Me explico. Adoro mi tierra y mis raíces. Y lo adoro más cuando estoy fuera. Durante varios años estuve viviendo a casi 400 kilómetros de mi casa, no son muchos en realidad, pero el abismo entre un lugar y otro era enorme. Como del día a la noche. No sólo en cuanto a distancia, forma de vida o paisajes. Mi vida también se dividió en dos, en pasado y presente, entre recuerdos y olvidos. Pero ésa es otra historia.

Campos de Castilla


Durante años tuve que atravesar cada otoño, invierno y primavera todos esos kilómetros de vacíos, llanuras y horizontes sin final. Para mí era la nada, que me arrancaba sin titubear de mi pasado, de mis montañas y mis playas, de los bosques y la humedad, de la niña que era, de las cortas distancias ente aquellos que quería y yo, de las historias que no pudieron tener final.
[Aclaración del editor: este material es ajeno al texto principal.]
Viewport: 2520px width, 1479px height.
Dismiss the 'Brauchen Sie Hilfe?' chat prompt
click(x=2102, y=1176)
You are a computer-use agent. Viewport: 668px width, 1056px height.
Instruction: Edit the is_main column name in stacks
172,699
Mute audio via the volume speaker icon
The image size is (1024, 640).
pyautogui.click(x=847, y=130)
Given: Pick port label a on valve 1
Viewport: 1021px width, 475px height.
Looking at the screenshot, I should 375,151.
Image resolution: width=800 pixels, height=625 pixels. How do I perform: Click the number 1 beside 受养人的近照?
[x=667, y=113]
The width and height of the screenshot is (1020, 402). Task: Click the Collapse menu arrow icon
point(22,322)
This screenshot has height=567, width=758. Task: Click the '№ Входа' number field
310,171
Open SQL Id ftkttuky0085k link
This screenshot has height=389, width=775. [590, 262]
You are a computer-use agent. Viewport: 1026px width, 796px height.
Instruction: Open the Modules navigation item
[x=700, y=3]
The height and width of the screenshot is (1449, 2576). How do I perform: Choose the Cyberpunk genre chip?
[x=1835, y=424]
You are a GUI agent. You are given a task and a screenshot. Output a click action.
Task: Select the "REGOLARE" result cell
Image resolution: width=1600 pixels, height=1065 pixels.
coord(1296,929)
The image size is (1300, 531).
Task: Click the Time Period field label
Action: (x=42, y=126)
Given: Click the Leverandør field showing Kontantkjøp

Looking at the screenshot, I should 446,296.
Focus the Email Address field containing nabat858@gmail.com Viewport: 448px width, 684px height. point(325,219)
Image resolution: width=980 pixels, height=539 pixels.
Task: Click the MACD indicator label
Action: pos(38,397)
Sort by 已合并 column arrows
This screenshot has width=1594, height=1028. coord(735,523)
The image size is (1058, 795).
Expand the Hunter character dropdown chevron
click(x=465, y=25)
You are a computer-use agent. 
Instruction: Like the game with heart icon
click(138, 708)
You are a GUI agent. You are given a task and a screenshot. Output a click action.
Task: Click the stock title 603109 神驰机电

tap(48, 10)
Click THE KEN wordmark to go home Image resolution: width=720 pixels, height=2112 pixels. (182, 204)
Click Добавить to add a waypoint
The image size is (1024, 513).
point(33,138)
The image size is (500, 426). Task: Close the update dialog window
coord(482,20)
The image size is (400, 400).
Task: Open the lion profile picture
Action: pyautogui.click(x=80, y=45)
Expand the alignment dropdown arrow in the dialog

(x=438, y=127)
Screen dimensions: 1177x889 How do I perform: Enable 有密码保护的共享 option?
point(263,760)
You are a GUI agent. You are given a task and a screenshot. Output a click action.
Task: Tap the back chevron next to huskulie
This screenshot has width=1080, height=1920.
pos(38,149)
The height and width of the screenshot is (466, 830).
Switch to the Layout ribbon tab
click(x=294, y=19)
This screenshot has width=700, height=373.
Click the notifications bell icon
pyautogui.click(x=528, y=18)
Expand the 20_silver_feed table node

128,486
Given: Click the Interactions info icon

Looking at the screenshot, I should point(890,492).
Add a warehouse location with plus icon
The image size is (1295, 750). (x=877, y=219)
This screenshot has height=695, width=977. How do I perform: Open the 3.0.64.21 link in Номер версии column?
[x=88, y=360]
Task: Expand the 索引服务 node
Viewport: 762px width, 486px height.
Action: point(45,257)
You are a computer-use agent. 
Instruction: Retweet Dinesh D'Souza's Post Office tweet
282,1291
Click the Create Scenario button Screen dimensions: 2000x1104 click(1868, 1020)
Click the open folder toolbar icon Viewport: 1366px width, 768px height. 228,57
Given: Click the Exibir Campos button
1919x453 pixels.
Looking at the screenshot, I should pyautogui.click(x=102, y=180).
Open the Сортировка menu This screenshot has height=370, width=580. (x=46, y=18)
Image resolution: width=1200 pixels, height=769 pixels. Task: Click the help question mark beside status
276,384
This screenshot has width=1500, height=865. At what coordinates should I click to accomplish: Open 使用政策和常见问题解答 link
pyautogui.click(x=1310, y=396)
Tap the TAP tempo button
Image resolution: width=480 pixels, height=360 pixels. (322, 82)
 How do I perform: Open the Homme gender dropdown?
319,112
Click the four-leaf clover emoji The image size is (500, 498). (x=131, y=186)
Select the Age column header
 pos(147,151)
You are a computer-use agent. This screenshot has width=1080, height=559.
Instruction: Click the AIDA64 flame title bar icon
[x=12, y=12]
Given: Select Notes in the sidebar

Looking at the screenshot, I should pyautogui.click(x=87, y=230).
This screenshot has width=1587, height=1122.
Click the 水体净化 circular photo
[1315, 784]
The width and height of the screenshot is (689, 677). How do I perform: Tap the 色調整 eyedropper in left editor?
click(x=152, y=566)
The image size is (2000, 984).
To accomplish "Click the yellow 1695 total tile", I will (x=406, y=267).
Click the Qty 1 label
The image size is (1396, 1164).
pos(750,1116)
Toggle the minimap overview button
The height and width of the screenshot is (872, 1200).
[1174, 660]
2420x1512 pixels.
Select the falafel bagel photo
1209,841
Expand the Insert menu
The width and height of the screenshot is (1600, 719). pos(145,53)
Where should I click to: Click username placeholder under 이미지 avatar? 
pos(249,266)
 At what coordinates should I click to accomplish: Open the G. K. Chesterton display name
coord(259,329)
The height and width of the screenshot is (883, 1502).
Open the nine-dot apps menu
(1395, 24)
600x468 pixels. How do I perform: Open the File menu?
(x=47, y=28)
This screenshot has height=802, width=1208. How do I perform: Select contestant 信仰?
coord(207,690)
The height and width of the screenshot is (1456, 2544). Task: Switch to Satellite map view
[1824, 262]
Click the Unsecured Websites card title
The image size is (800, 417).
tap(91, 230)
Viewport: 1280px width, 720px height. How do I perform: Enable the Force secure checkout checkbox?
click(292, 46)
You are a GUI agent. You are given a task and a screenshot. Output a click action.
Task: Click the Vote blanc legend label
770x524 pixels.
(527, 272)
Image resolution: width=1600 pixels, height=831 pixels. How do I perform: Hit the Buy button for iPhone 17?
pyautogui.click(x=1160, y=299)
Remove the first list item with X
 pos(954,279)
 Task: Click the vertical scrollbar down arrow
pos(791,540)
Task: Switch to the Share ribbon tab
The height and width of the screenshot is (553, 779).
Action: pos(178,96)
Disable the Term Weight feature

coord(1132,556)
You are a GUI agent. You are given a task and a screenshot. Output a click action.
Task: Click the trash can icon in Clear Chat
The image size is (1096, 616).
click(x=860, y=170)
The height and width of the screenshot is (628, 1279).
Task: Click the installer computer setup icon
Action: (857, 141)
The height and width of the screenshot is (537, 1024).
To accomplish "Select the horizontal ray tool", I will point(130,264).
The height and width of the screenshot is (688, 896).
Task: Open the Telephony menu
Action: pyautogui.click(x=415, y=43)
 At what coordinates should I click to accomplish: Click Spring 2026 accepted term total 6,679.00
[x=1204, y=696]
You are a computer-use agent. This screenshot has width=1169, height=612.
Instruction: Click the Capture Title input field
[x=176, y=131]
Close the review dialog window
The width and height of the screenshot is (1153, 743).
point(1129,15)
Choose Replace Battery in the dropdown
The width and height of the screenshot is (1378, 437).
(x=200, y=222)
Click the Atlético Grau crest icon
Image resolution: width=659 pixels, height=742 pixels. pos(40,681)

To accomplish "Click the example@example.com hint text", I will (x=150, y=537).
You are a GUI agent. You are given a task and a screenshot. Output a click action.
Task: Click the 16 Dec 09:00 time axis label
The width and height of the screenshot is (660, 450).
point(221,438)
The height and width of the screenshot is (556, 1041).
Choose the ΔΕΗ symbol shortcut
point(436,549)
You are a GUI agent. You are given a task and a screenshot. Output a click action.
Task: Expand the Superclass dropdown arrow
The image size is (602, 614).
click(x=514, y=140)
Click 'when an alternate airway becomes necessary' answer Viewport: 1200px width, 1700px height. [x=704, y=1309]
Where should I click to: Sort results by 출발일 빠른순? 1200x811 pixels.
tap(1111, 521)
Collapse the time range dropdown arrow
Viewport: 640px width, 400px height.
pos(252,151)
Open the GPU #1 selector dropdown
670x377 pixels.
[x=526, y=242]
El abismo parecía insalvable. Un interminable limbo color tierra, de álamos primero y encinas después, entremezclado con pueblos fantasma y extensos campos de trigo, maíz, cebada, amapolas o girasoles... Frías noches de invierno en un incómodo autobús. Cafés en una barra a medio camino para calentar el alma. Lágrimas y recuerdos sobre el alquitrán.

Todo eso separaba dos mundos muy distintos que parecían imposibles de reconciliar, pero con el tiempo, lo que parecía una relación difícil, poco a poco se fue transformando en una especie de sentimiento entrañable de nostalgia y cariño.

Cuando empecé a crear otra vida tan lejos, extender otros lazos, arraigar nuevas raíces, entrelazar sentimientos, la distancia de repente ya no era tanta. Yo también me había diseccionado, había repartido otro cachito de mí en aquel lejano lugar, que también me atraía con su extraña fuerza, y así, formaba parte de dos vidas diferentes con un sólo puente en común: yo misma. El frío ya no era tan frío, y las ausencias se hacían más suaves cuando al bajar la ventanilla todo el coche se impregnaba de olor a trigo. Aprendí a querer Castilla, como se aprenden a querer todas las cosas que tienen un poco de nosotros.


(La calidad de las fotografías es pésima, pero fueron hechas hace años, con teléfonos de entonces y con el coche en marcha... Las rescaté del baúl de los recuerdos, y para nada le hacen justicia a la belleza de esos lugares. Perdónperdón.)